**EXERCISE INPUTS**.
•••••
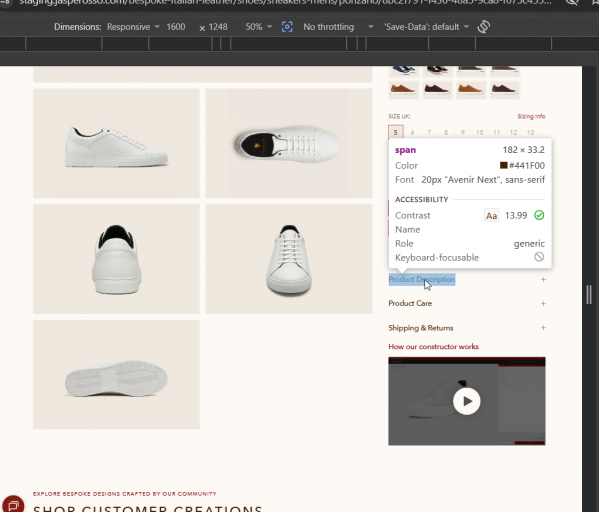Open the No throttling dropdown
599x512 pixels.
(338, 27)
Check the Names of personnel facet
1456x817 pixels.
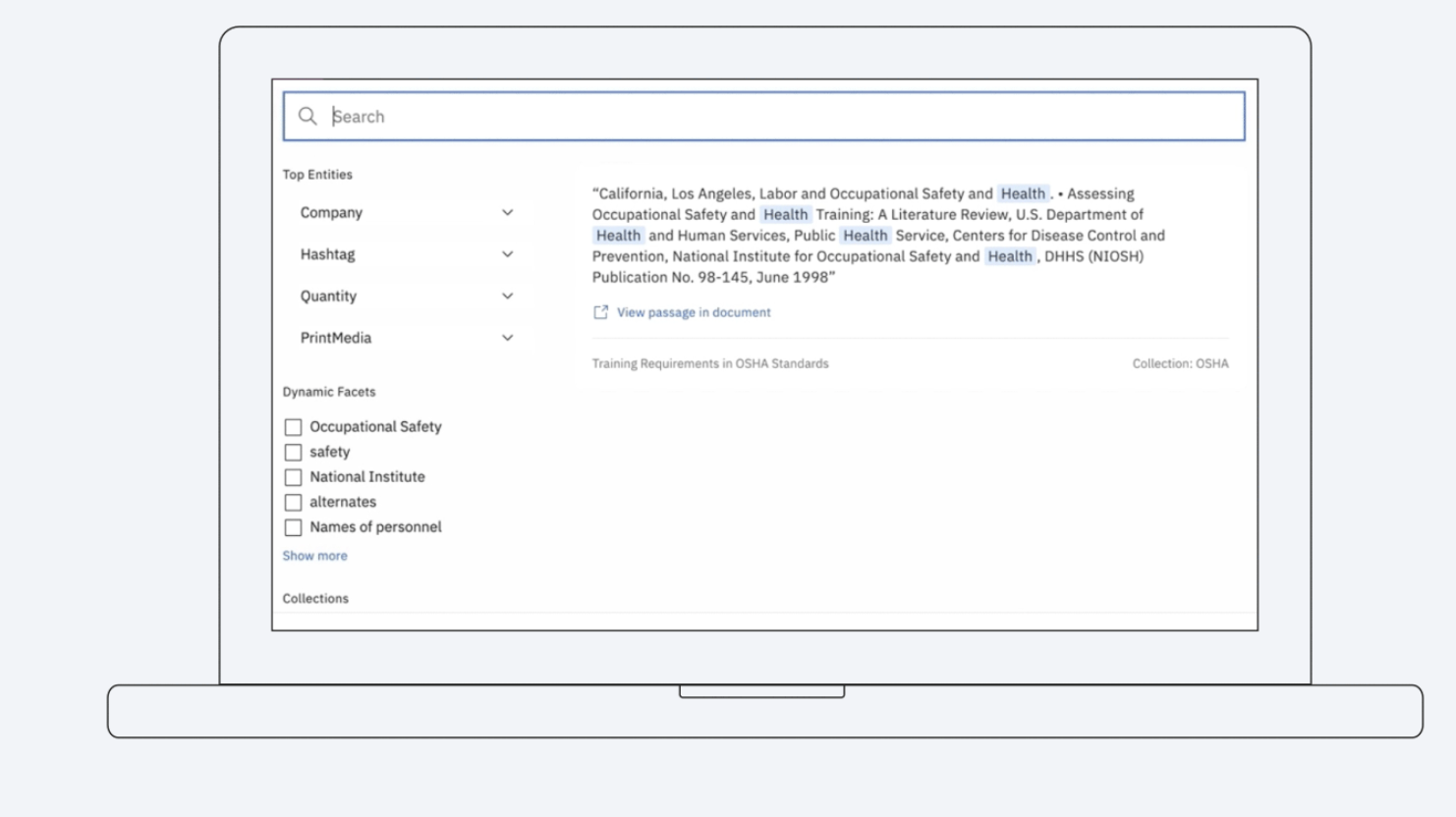click(293, 527)

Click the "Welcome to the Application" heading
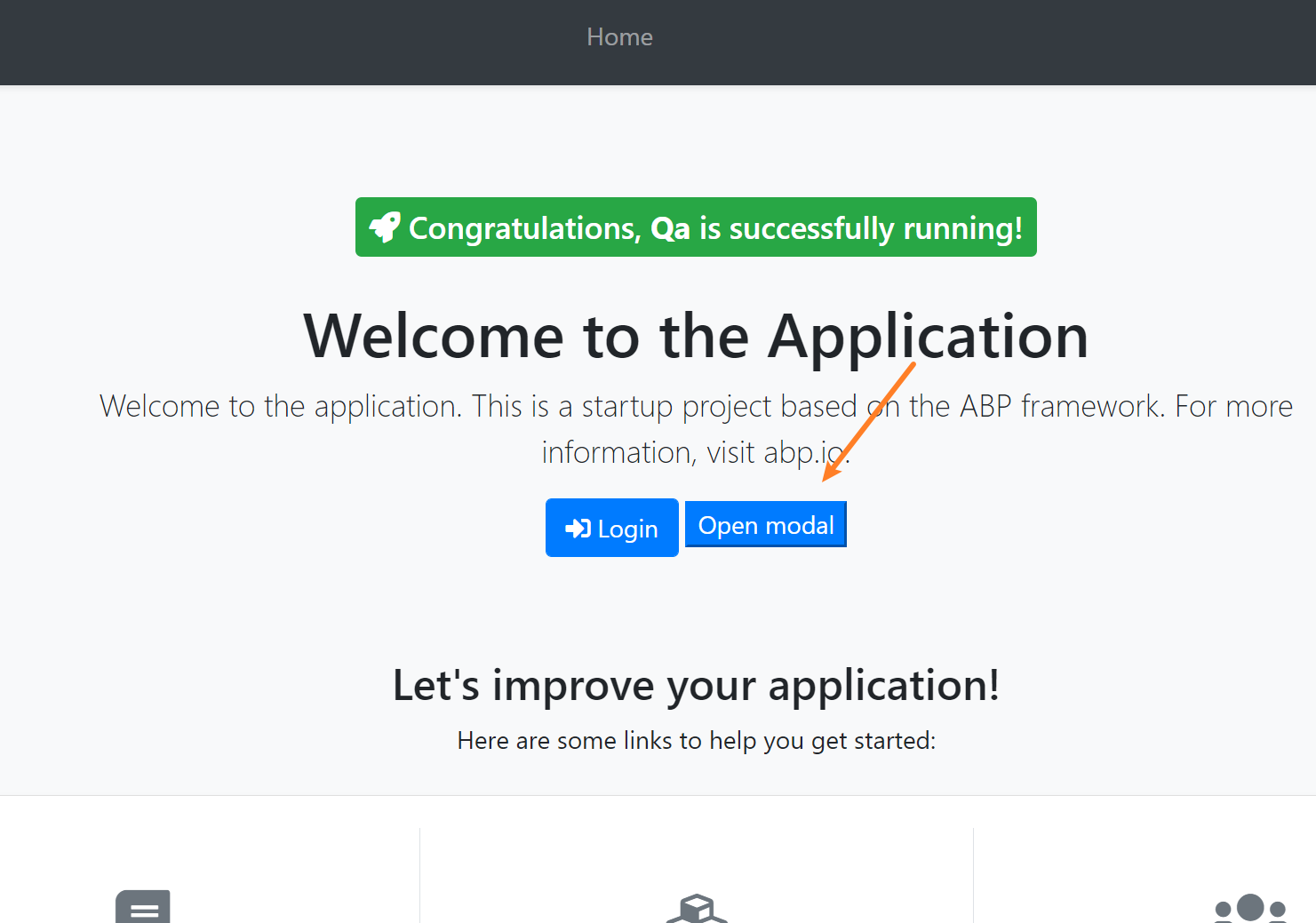click(696, 336)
•••••
**EXERCISE AIM**.
Output verbatim the lines beginning at the line with "Check the Names of personnel facet" and ending at the last line of the material above, inclusive. Do not carry over any pictures.

**TASK RESPONSE**.
Check the Names of personnel facet
1456x817 pixels.
click(293, 527)

Click the "Welcome to the Application" heading
click(696, 336)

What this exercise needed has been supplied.